Jika Microsoft benar-benar mengambil jalur ini, mereka dikabarkan akan menggunakan versi modifikasi dan self-hosted dari DeepSeek-V4, model terbaru dari China yang cukup populer tersebut. Model ini akan dijadikan opsi berbiaya rendah untuk mendukung Copilot Cowork, yakni AI agen di suite Microsoft 365 enterprise.
Tentu mudah dipahami kenapa Microsoft ingin memangkas biaya. Copilot Cowork kini berjalan di atas model Anthropic serta memiliki opsiyang bisa menggunakan model OpenAI. Sayangnya, kedua penyedia tersebut terus menaikkan harga dan sudah meninggalkan skema harga “all-you-can-eat” yang justru mulai memberatkan mereka semua. Hal ini mendorong Microsoft beralih ke model penetapan harga berbasis pemakaian untuk solusi AI agennya, seperti dilaporkan Axios. Jika perusahaan bisa menekan biaya dengan model yang lebih murah, pelanggan pun akan tetap puas.

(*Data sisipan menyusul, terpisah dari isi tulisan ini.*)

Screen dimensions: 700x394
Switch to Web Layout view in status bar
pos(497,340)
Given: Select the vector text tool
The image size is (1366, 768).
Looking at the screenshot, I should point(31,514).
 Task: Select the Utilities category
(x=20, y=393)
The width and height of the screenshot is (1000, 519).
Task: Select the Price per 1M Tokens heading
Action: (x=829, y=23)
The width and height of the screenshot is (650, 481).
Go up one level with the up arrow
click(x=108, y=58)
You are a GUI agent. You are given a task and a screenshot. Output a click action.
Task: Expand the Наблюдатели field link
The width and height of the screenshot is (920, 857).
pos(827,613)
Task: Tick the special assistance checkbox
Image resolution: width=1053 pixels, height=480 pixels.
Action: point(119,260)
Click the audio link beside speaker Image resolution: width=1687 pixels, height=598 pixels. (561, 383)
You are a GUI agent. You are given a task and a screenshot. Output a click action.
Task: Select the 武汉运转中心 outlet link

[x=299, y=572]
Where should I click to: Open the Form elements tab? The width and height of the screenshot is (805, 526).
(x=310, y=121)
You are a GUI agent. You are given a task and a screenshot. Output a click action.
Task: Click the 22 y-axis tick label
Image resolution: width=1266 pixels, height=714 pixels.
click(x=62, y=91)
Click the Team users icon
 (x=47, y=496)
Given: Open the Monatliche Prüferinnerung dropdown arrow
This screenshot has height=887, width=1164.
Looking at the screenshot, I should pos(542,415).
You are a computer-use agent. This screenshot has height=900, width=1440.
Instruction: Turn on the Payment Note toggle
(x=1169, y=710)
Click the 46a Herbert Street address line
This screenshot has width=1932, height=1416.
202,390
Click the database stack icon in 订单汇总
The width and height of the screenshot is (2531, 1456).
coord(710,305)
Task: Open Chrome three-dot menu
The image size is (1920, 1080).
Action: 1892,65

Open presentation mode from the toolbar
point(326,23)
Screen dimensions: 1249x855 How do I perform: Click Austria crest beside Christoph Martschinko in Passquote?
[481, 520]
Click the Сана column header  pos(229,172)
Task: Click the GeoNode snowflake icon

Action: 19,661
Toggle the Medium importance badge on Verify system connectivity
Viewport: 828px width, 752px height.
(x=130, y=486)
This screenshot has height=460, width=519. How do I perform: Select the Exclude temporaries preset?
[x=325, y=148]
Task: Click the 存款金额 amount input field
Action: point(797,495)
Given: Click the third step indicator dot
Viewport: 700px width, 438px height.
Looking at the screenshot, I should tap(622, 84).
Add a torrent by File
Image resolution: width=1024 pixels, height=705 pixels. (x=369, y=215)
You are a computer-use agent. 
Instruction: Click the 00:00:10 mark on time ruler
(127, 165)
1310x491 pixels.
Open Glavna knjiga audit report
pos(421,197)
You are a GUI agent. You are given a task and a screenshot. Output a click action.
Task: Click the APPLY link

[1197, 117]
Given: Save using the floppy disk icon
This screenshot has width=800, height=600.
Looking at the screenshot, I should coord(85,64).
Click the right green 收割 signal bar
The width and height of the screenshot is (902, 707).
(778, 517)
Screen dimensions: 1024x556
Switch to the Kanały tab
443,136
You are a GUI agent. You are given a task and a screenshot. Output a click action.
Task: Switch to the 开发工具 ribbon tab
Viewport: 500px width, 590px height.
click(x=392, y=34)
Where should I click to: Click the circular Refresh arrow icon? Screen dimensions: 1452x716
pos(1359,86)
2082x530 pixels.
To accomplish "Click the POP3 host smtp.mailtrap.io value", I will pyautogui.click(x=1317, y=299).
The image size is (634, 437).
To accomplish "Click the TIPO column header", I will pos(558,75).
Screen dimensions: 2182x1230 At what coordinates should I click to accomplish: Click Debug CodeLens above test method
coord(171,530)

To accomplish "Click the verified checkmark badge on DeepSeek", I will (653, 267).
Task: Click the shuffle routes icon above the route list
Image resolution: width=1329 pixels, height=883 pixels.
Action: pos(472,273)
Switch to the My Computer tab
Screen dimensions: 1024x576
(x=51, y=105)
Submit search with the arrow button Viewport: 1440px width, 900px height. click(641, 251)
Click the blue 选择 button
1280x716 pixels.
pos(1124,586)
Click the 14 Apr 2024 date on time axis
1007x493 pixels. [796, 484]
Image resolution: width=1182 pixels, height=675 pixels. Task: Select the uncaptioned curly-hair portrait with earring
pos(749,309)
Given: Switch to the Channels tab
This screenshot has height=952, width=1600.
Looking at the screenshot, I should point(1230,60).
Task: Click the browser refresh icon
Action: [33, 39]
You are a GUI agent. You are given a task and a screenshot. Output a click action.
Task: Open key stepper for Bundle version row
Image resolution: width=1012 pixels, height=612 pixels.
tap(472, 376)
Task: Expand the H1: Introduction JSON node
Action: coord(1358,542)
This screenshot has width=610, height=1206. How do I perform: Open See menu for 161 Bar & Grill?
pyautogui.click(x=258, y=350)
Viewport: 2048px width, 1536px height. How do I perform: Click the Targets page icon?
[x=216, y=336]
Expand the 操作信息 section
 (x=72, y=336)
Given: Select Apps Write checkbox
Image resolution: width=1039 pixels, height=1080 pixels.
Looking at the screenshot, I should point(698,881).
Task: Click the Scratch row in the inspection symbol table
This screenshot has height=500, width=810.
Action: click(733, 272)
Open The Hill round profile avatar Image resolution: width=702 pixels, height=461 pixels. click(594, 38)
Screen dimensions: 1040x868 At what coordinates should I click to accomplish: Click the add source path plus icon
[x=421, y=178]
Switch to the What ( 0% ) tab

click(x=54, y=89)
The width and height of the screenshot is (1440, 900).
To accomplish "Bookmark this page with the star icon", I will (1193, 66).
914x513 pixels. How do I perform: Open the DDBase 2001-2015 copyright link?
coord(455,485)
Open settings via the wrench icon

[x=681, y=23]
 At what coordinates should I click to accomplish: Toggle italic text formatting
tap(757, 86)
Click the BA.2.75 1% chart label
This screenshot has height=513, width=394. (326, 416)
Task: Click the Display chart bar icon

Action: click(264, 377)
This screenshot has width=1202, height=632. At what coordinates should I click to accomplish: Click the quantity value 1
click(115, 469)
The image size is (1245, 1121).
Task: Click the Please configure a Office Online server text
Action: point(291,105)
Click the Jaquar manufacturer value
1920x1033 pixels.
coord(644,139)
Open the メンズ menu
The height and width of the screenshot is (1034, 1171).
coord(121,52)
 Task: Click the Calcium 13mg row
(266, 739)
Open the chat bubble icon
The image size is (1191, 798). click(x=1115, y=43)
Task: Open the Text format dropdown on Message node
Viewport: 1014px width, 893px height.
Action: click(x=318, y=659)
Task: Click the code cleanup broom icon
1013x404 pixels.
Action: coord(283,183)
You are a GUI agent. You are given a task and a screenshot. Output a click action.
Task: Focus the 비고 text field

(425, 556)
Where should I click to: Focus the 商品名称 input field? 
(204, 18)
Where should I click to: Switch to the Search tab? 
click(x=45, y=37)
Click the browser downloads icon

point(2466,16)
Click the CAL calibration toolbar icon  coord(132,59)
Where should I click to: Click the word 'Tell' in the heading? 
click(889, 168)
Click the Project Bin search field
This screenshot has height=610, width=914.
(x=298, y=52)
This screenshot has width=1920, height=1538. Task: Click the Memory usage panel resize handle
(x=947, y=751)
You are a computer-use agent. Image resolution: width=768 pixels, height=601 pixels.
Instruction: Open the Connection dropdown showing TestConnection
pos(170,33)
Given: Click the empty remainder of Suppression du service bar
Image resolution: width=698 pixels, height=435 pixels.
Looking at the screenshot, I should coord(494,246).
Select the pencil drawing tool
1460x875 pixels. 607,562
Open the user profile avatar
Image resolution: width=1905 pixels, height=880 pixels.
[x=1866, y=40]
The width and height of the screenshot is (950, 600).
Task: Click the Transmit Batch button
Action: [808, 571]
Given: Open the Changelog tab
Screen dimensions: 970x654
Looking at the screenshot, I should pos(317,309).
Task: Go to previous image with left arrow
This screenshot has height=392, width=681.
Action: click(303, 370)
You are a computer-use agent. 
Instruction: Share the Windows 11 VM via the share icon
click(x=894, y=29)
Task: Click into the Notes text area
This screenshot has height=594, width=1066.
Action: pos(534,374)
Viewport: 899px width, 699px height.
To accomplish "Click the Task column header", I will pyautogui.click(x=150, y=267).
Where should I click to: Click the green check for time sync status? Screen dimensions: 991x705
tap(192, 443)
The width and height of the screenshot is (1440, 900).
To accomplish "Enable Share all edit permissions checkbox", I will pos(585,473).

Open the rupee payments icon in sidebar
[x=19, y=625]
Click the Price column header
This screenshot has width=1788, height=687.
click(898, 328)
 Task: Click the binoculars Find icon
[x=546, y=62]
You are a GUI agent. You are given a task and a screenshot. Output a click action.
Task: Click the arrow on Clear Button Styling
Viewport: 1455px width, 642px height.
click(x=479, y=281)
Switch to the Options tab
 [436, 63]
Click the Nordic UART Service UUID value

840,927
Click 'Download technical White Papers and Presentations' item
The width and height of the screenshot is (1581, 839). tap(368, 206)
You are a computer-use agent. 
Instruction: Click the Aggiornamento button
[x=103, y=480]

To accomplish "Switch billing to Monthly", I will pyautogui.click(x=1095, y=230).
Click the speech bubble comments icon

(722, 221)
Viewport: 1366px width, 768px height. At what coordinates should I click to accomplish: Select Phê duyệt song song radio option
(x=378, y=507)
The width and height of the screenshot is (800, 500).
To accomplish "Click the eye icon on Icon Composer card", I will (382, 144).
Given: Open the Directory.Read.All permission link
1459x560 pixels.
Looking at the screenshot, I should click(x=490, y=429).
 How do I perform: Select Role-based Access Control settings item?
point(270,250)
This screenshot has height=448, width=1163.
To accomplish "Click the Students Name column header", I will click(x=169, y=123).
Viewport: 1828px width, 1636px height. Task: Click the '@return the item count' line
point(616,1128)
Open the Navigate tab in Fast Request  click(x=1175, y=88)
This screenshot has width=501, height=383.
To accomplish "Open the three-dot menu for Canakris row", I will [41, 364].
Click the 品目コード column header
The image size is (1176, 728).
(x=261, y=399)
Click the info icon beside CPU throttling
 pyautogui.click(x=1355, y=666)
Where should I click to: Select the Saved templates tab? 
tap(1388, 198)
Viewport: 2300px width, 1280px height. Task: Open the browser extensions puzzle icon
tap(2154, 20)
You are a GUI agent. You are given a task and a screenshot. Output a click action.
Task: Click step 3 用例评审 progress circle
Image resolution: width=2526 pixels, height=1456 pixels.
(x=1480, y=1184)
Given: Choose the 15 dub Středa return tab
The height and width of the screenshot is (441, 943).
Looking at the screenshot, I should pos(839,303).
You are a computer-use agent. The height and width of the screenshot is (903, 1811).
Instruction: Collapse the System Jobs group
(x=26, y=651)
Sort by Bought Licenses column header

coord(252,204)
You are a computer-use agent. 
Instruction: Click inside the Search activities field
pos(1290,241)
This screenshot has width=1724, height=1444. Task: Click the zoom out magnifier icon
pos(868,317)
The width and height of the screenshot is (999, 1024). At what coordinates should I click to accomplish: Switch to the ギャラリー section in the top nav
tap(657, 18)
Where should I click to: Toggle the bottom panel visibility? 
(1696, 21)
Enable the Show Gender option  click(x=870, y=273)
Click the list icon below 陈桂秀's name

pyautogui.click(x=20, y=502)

Namun, langkah ini kemungkinan bakal memicu kemarahan pemerintahan Trump! Trump dan timnya sudah memberikan sorotan tajam terhadap model-model AI asing, dan memiliki “minat besar” pada opsi luar negeri, khususnya dari China. Administrasi tersebut bahkan telah mengancam akan menindak perusahaan AI China atas tuduhan pencurian model yang dilatih oleh perusahaan AS, mempertimbangkan larangan terhadap model seperti DeepSeek, dan baru-baru ini menangguhkan penggunaan model Anthropic terbaru bagi warga negara asing karena masalah keamanan. Bayangkan, sulit dibayangkan mereka akan menerima dengan baik jika Microsoft beradopsi memakai DeepSeek, apa pun langkah keamanan yang diterapkan.
Keputusan mengadopsi DeepSeek semacam ini (atau model AI murah lainnya) muncul setelah Satya Nadella menerbitkan esai panjang di X dengan judul, “Suatu perbatasan tanpa ekosistem tidak akan stabil.” Di dalamnya, ia berargumen bahwa membiarkan hanya segelintir pemain utama mendominasi AI pada akhirnya akan merugikan ekonomi dan masyarakat. Terlihat jelas Microsoft sedang berusaha melepas ketertarikannya dari merek-merek besar, setelah mengalami hubungan yang rumit dan penuh tegangan dengan OpenAI, serta sepertinya ingin mendorong pihak lain mengikuti langkah yang sama berat. Namun, akan sulit rasanya bagi investor lain apabila mereka juga dibayang-bajakan oleh stigma dari pinjaman para politisi terhadap kemanfaatan model dengan proyek besar yang didiminasi perusahaan AS.